Cicindela albissima is endemic to twenty percent of the 3500 acre Coral Pink Sand Dunes, which are within Coral Pink Sand Dunes State Park in Kane County, Utah. Its occupied habitat is about 5900 ft long by 1000 ft wide. The dunes are about 7 mi west of Kanab, and their southern extent is less than 1 mi north of the Arizona border.

==Conservation==
Cicindela albissima has been proposed to be listed as under the Endangered Species Act. It was previously considered a subspecies of Cicindela limbata, but it is over 370 mi from any other populations of C. limbata. Its geographic isolation, mtDNA, and morphological differences, particularly the coloration of the elytra and body size, led it to be considered a distinct species.

In 2012, the population of C. albissima was estimated to be 1786 individuals, up from 1116 in 2011. Since annual population surveys began in 1998, the population reached a peak of 2944 in 2002 and a minimum of 558 in 2005. Rainfall is the primary factor controlling the population of C. albissima, and drought is the most severe threat to the species. Off-road vehicle activity has degraded the beetle's habitat, particularly the interdunal swales, which are the habitat where most larvae are found.
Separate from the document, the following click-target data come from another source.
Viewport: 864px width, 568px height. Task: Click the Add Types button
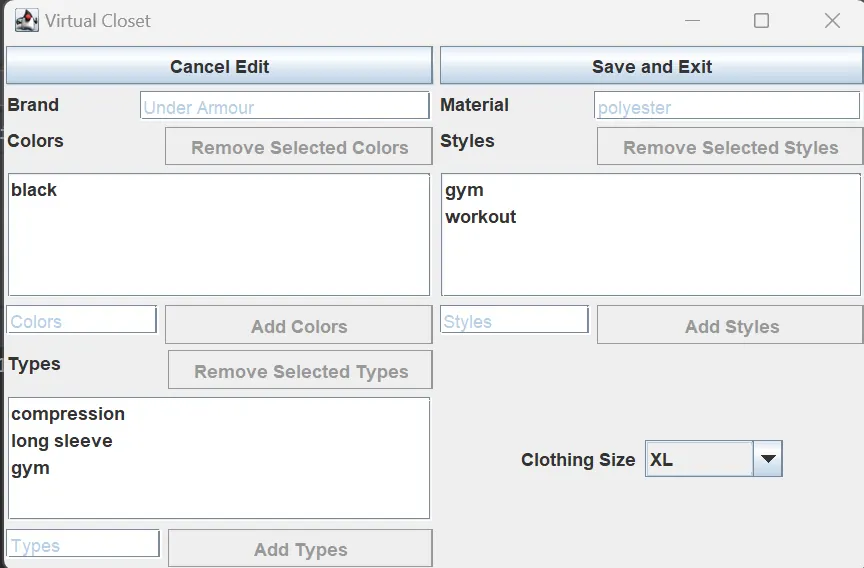[300, 549]
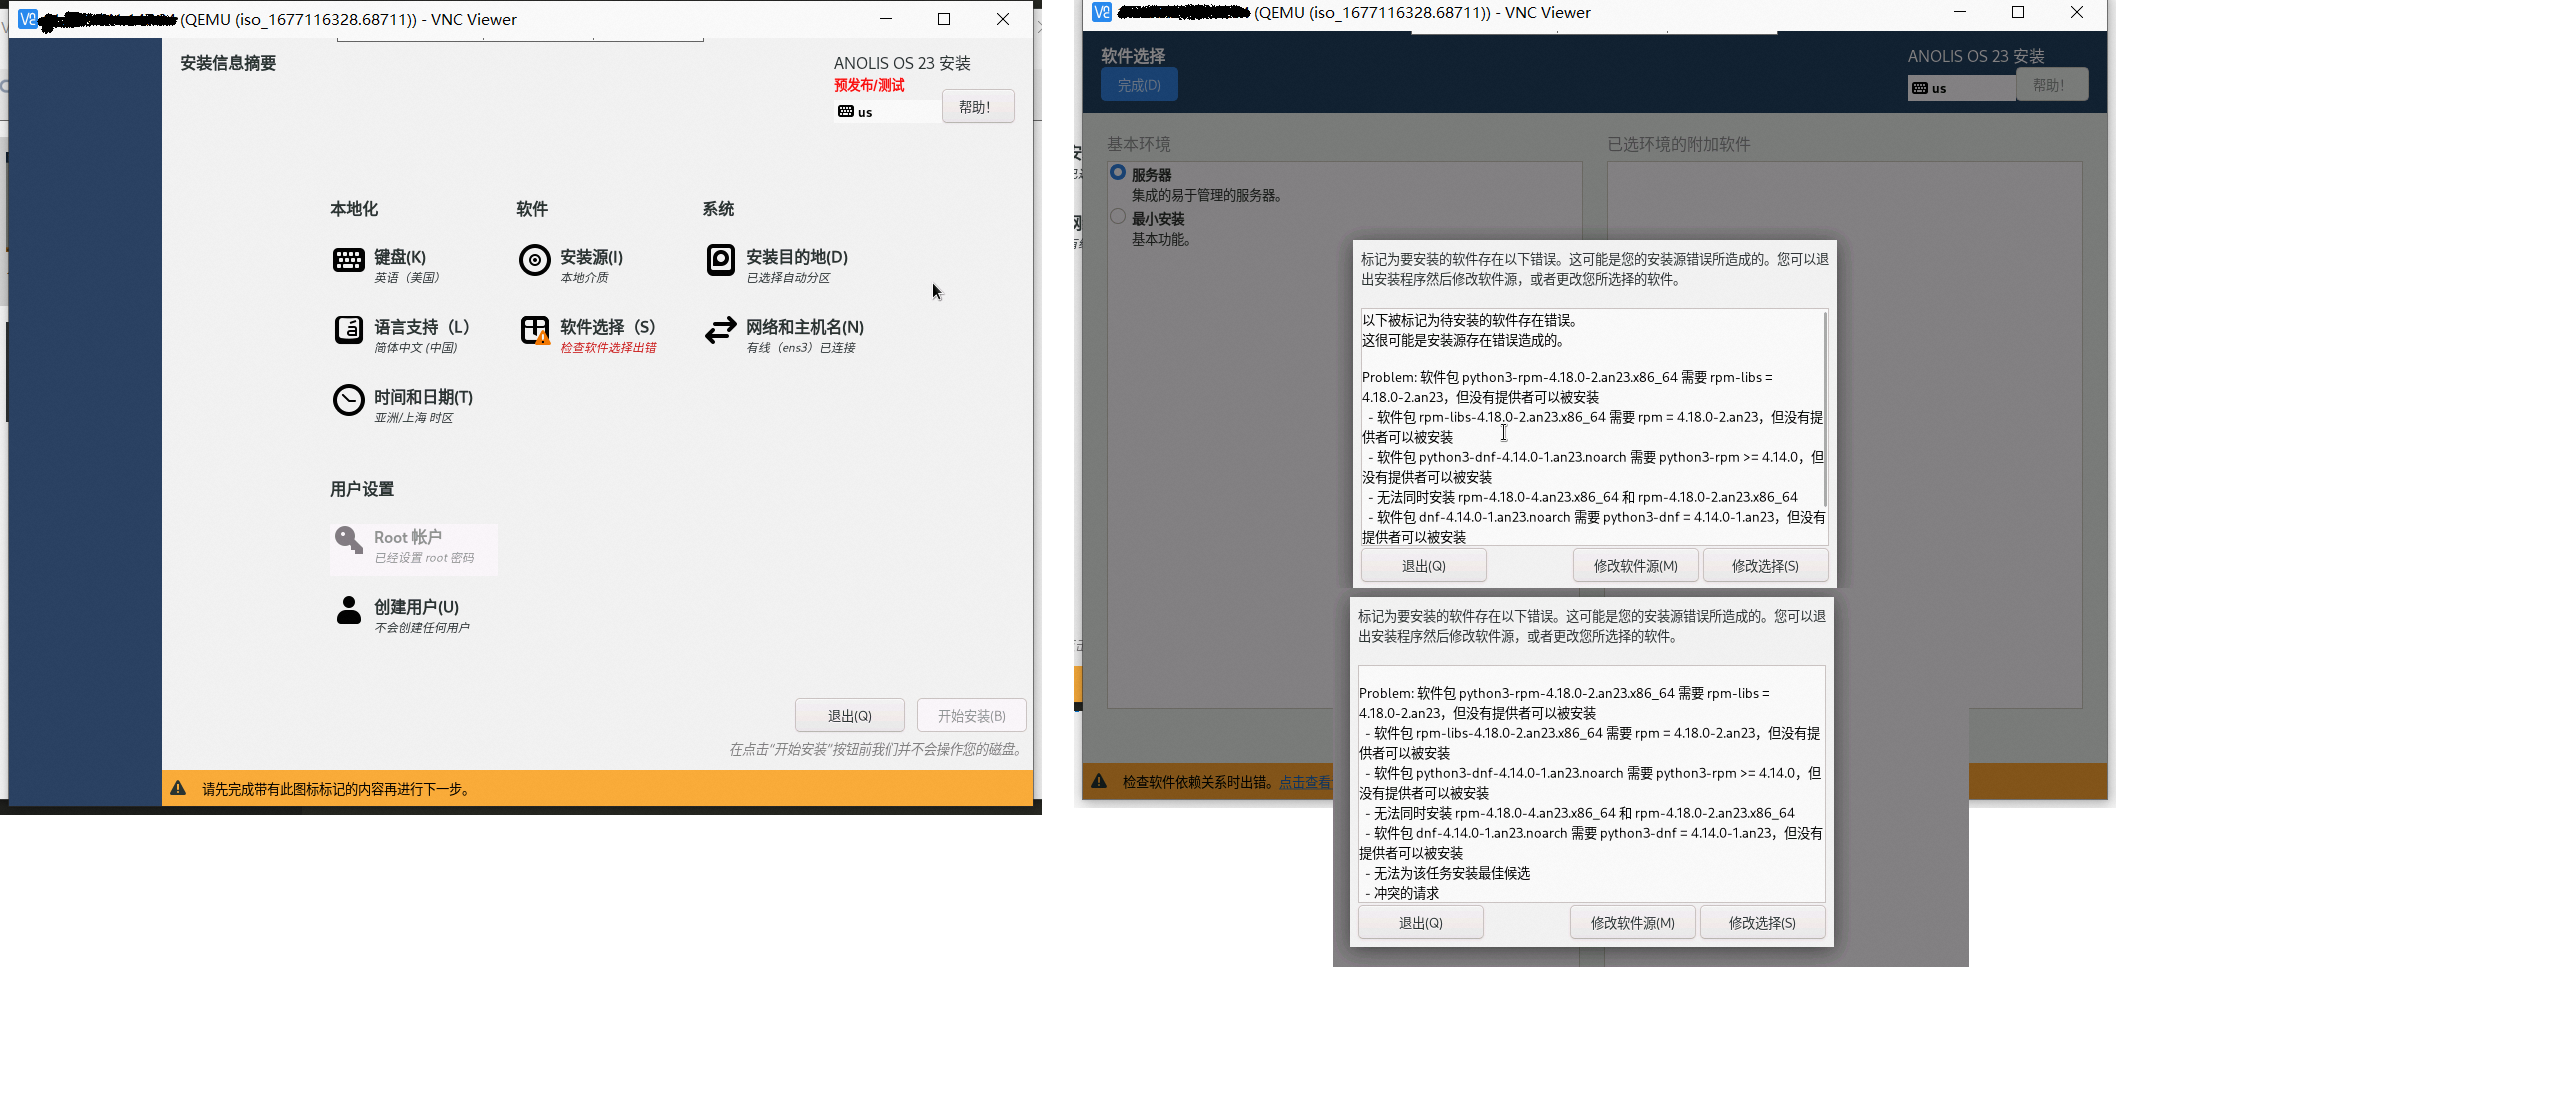The width and height of the screenshot is (2554, 1102).
Task: Click scrollbar in upper error details box
Action: [x=1825, y=410]
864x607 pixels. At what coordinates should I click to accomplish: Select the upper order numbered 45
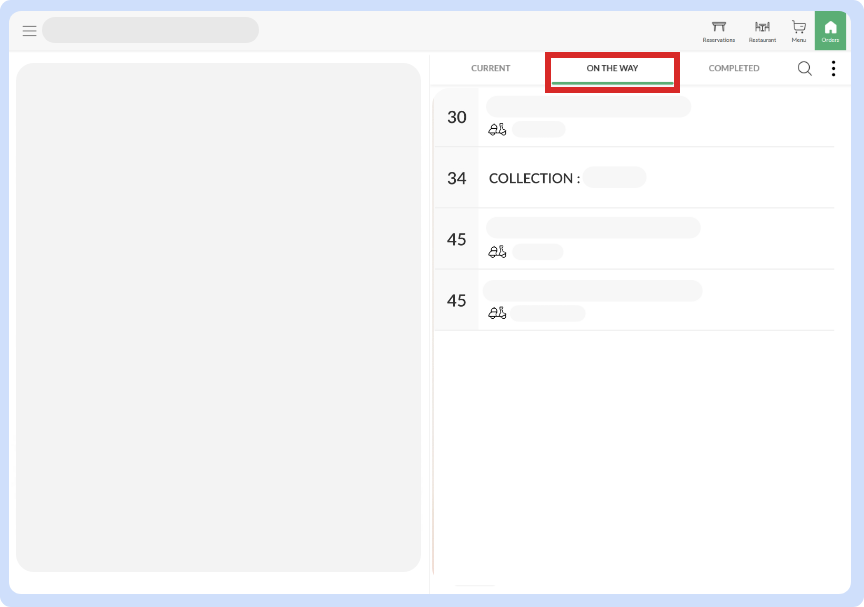click(x=457, y=239)
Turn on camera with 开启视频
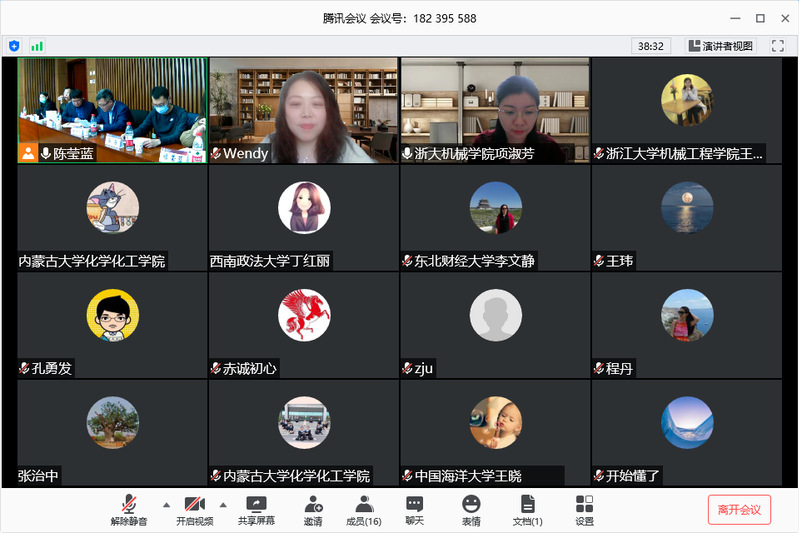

Vegetation damaged by off-road vehicles can lead to degraded larval habitat and reduced prey abundance. A 370 acre conservation area in which off-road vehicle use is prohibited has been established and covers approximately 80 percent of the beetle's suitable habitat. The conservation area encompassed 87 percent of the beetle's population in 2012, significantly more than in previous years, likely due to the establishment of the conservation area and increased protections within it.